The research, led by Wang Chao of Shanghai University, marks a significant step in the field, though the quantum threat remains at an early stage. According to Wang’s peer-reviewed paper published in the Chinese Journal of Computers, the attack specifically targeted SPN-structured algorithms. However, it has not yet revealed specific passcodes, highlighting that environmental interference and underdeveloped hardware continue to hinder quantum computing’s cryptographic potential.
A Rising Threat to Encryption Standards
Chinese scientists successfully mounted what they claim is the world’s first effective quantum attack on widely used encryption methods, as detailed by SCMP. The advance, although significant, is limited by technological challenges that for now hold back the full potential of quantum hacks.
“This is the first time that a real quantum computer has posed a real and substantial threat to multiple full-scale SPN structured algorithms in use today,” Wang’s team wrote in the report.
Given the sensitivity of the research, Wang declined to provide further comments to SCMP.
The implications of this development extend to several encryption standards, including those used by military and financial institutions. AES-256, often labeled as military-grade encryption and one of the most secure methods available, might soon be within reach of quantum computers, as suggested by the research team.
Quantum Computing’s Early Stages and the D-Wave Advantage
Despite this advance, the general-purpose quantum computing field is still in its infancy, and there is no immediate risk to modern cryptographic systems. However, specialized quantum computers, such as the one from Canada’s D-Wave Systems used by Wang’s team, are being explored for specific applications—including cybersecurity vulnerabilities. The D-Wave Advantage quantum computer was utilized to target cryptographic algorithms like Present, Gift-64, and Rectangle, all of which are key representatives of the SPN structure foundational for advanced encryption standards.
The D-Wave Advantage, initially developed for practical applications outside of cryptographic hacking, employs quantum annealing. This technique, similar to metallurgy’s heating and cooling process, allows rapid problem-solving by searching for the lowest energy state—akin to guiding a ball through a landscape of hills and valleys. Quantum annealing utilizes quantum tunneling to overcome obstacles more efficiently than traditional algorithms, effectively finding optimal solutions without needing to explore every possible path.

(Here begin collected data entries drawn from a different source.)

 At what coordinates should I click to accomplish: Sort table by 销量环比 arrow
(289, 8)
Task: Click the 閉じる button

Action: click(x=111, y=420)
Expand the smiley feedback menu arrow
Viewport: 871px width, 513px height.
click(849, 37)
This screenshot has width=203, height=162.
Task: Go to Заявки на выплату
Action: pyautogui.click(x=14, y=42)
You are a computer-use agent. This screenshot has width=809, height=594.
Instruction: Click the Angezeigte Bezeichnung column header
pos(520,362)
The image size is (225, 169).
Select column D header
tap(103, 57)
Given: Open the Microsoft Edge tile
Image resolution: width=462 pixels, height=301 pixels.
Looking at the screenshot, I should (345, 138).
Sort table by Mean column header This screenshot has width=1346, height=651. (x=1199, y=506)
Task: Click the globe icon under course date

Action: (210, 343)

Quantum Annealing Meets Cryptographic Challenges
Wang’s paper described quantum annealing as comparable to an artificial intelligence algorithm capable of optimizing solutions on a global scale. By combining quantum annealing with conventional mathematics, Wang’s team created a novel computational architecture that has redefined how to approach encryption issues as optimization challenges.
According to an anonymous expert cited by SCMP, Wang’s approach is groundbreaking because it presents real-world encryption as a binary optimization problem—something a quantum computer excels at handling.

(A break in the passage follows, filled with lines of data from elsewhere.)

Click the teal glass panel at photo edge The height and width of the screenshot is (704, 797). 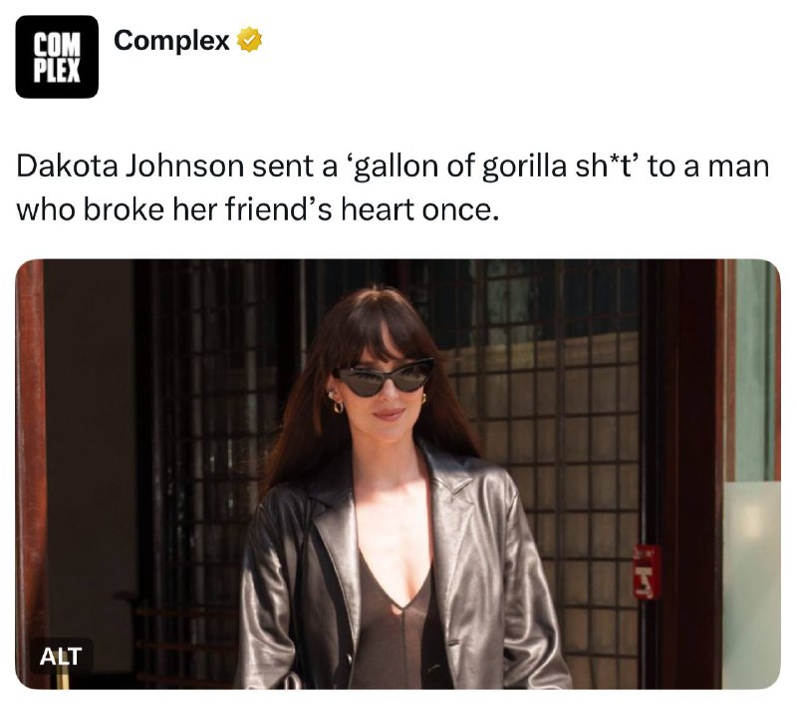click(x=753, y=371)
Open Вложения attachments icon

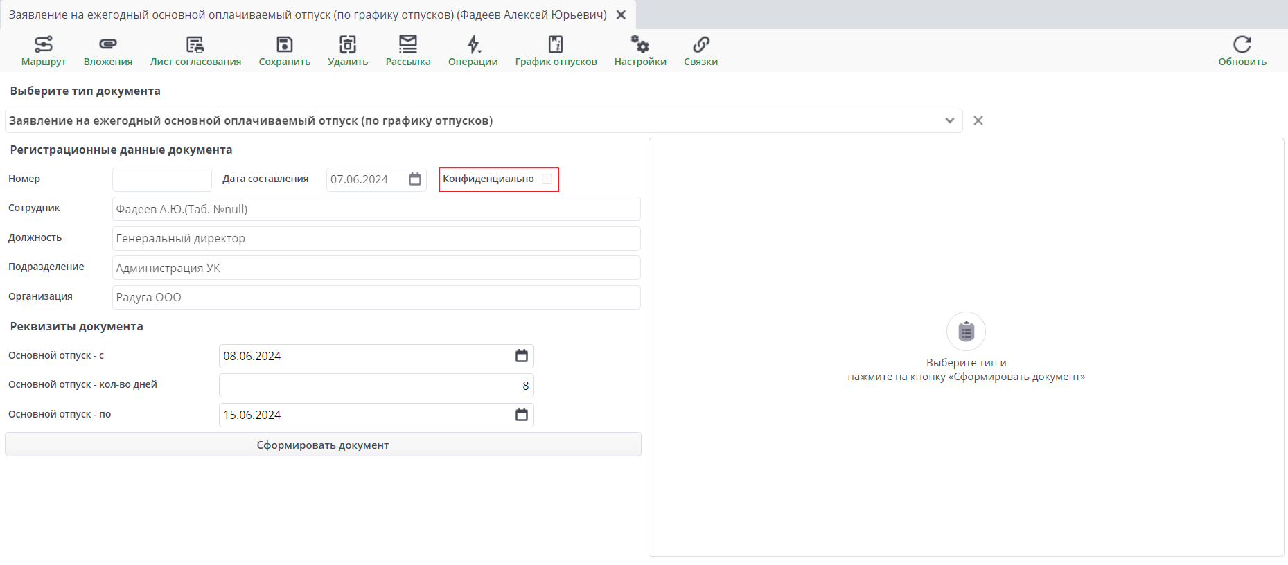[108, 44]
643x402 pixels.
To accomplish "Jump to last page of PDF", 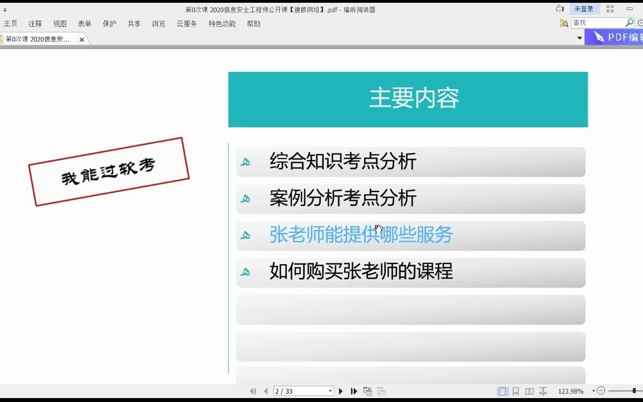I will pos(354,391).
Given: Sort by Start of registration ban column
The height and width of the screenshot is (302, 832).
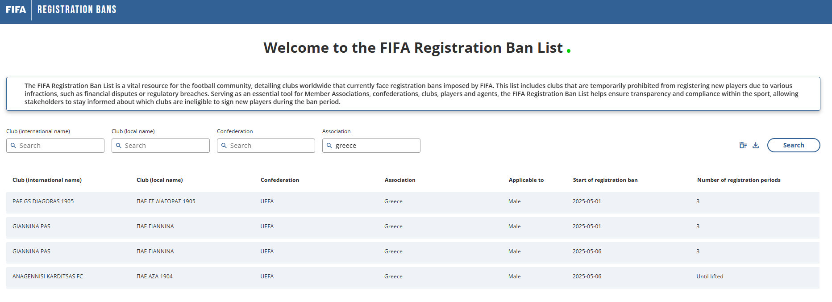Looking at the screenshot, I should tap(605, 180).
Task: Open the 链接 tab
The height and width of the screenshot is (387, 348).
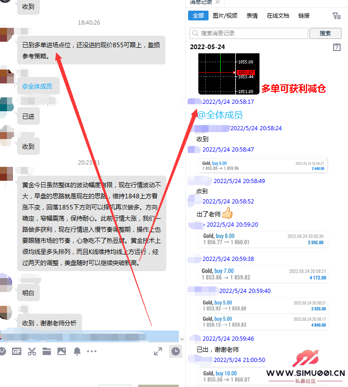Action: 304,16
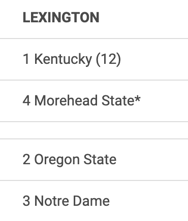Click seed number 2 before Oregon State

click(26, 159)
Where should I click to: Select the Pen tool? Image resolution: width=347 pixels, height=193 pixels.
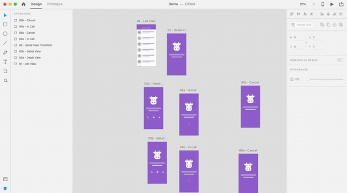(x=5, y=52)
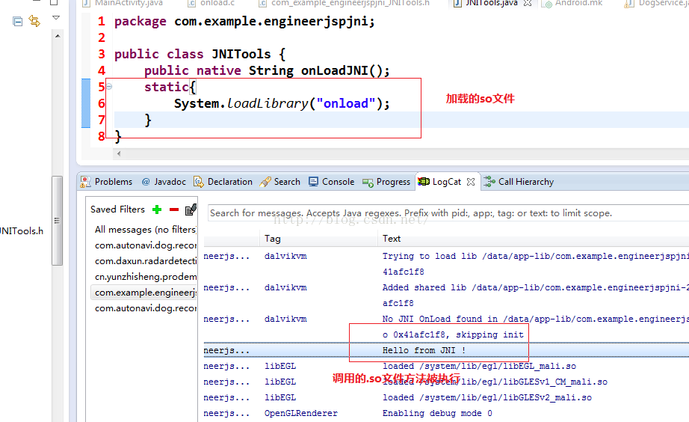
Task: Toggle Link with Editor icon
Action: 34,21
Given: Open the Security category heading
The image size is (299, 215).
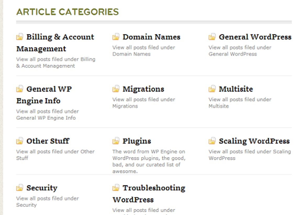Looking at the screenshot, I should click(42, 188).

Current Limitations and Future Potential
While the progress is notable, significant obstacles remain before quantum computers can consistently crack modern cryptographic systems. As Wang pointed out in the study, quantum computing’s development is still hampered by environmental factors, immature hardware, and the challenge of devising a universal attack capable of breaching multiple encryption systems.
The researchers highlighted that although a quantum computer has not yet deciphered specific passcodes for the tested algorithms, they have come closer to achieving this than any previous efforts. Continued advancements could yield increasingly effective quantum attacks, pointing to potential vulnerabilities in existing encryption systems as the technology progresses. Wang’s work suggests that the landscape of cybersecurity may soon need to adapt to the looming possibilities presented by quantum computing.